Let me tell you a little horror story. A young man was wandering down the street of a large city after a party. He was a graduate student at the university there. He'd been smoking some dope and drinking a little bit of booze. He was wandering along, not really drunk, but certainly not sober. At about three o'clock in the morning he was picked up by the police and taken in for being drunk in public. They fingerprinted him and ran a check on him, and it turned out that he had been in the nearby state mental institution several years previously. When he was there, he'd been classified as a schizophrenic, and had the good fortune to run into a psychiatrist who is a really fine communicator. After the psychiatrist worked with this young man, he had altered his behavior, was released, and was doing quite nicely in graduate school. He'd been fine for years.

When the police discovered this history of «mental illness," they decided that his behavior wasn't the result of alcohol or drugs, but rather the result of a psychotic lapse. So they sent him back to the state mental hospital. He was put back on exactly the same ward he'd been on before, and given the same medication he'd been on before. Guess what happened? He became schizophrenic again. He was anchored right back into crazy behavior.

This kind of danger is my reason for insisting that the test for effective work with an alcoholic be exposure to the chemical anchor that used to access the dissociated alcoholic state—to have the client take a drink. Then you need to be able to observe whether taking a drink leads to a radical change in state—whether there is a radical shift in breathing and skin coloring, and all the other nonverbal indications of a change in state. If there is such a shift, then you don't yet have an integrated piece of work; you still have more integration to do.

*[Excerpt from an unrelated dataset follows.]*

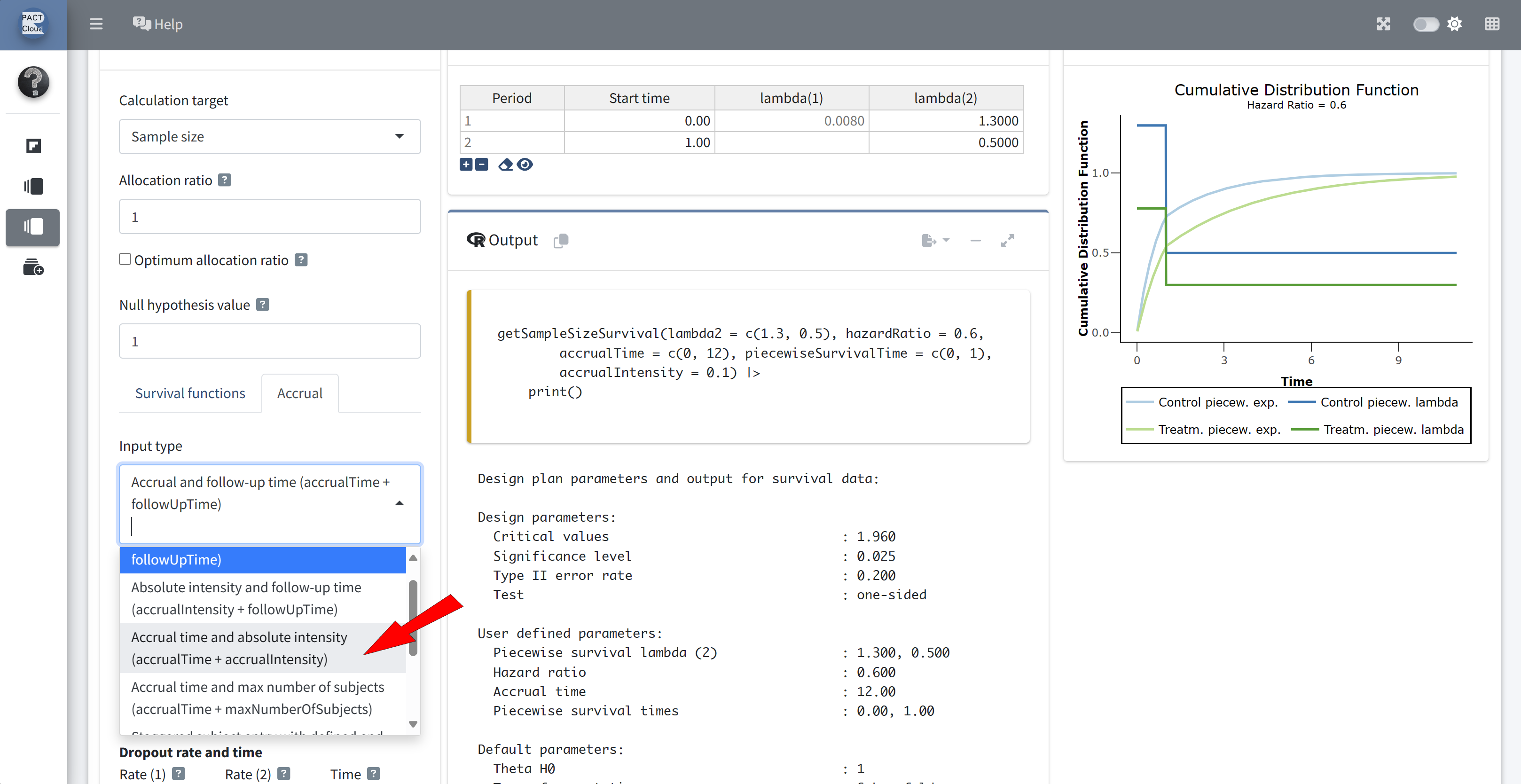Open the grid apps icon at top right
Viewport: 1521px width, 784px height.
point(1491,24)
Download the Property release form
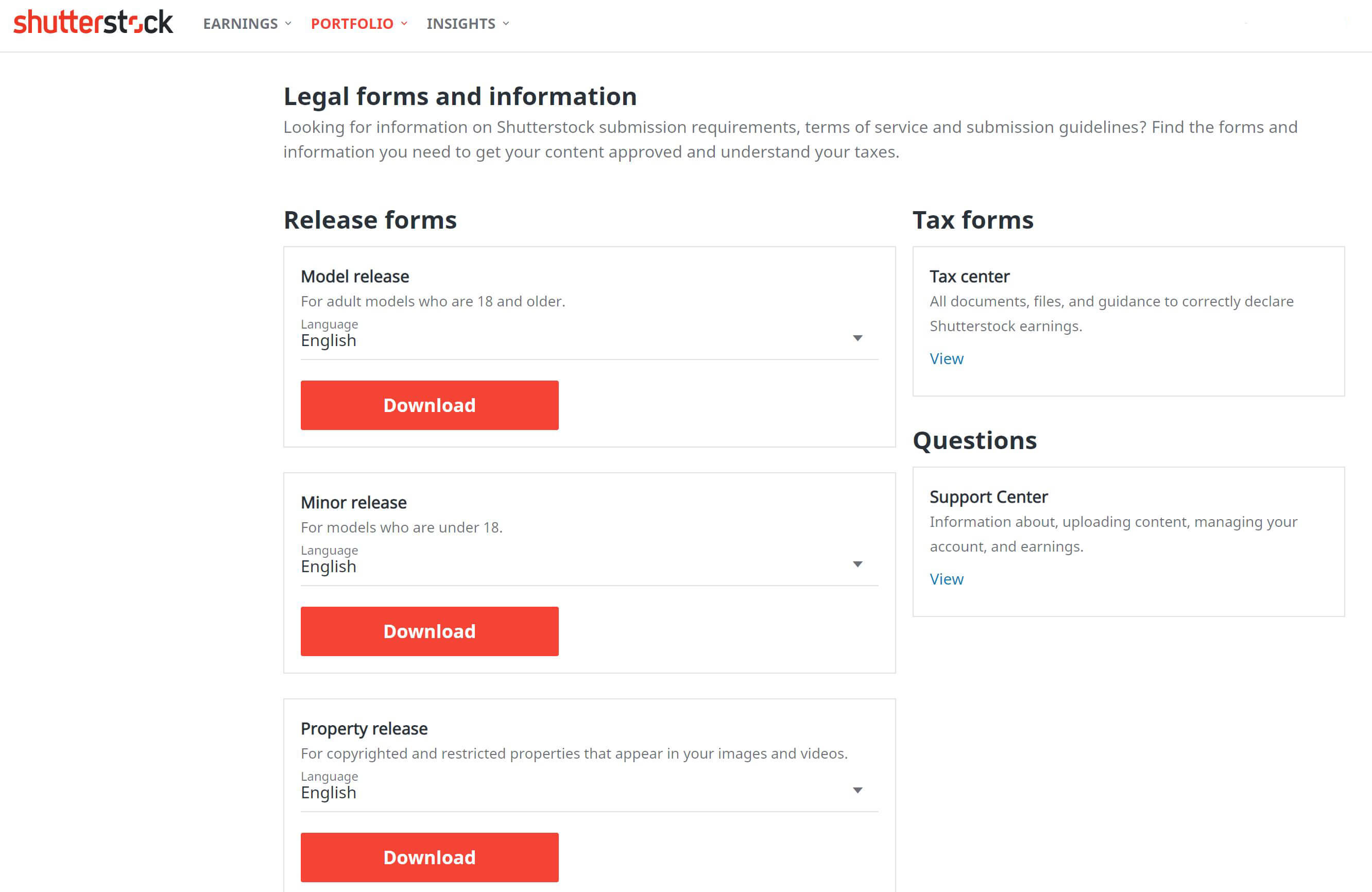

If you take the challenge of working with institutionalized schizophrenics, you can make your work a lot more comfortable and a lot more effective if you make some arrangement with whomever is in charge of drugs on the ward. Being effective in a reasonable amount of time is going to depend upon your ability to work with people while they are not on drugs, or upon your ability to establish hypnotic dissociated states in which they are essentially independent of chemicals. Those are very difficult tasks; it's a real challenge.

Janet: I have a client who was diagnosed schizophrenic. She was on medication which she's off of now, but she's beginning to hear voices again. That's scaring her. She's very frightened.

Well, first of all, it doesn't frighten her. She has a physiological kinesthetic response to hearing the voices. At the conscious level she has named that response «being frightened.» That may sound like semantics, but it's not. There's a huge difference between the two, and reframing will demonstrate that difference.

My first response to this woman would be to say «Thank God the voices are still there! Otherwise how would you know what to do next? How would you do any planning?» One or two generations earlier, a person who heard voices was characterized as being crazy. That's a statement about how unsophisticated we are in this culture about the organization and processing of the human mind. Voices are one of the three major modes in which we organize our experience to do planning and analysis. That's what distinguishes us from other species. So my first response is «Thank God! And now let's find out what they are trying to communicate to you.» I might say «Good! Let me talk to them, too. Maybe they've got some really good information for us. So go inside and ask the voices what they are trying to tell you.»

Janet: «How I should kill my mother.»

«Good! Now, ask the voices what killing your mother would do for you.» You go to the meta–outcome. If an internal part voices a goal which is morally, ethically, or culturally unacceptable, such as «kill my mother," then you immediately go for a frame in which that is an appropriate behavior. It may sound bizarre as you hear it, but it's quite appropriate given some context. The question is, can you discover the context? «What would killing your mother do for you? Ask the voices what they are trying to get for you by having you kill your mother.»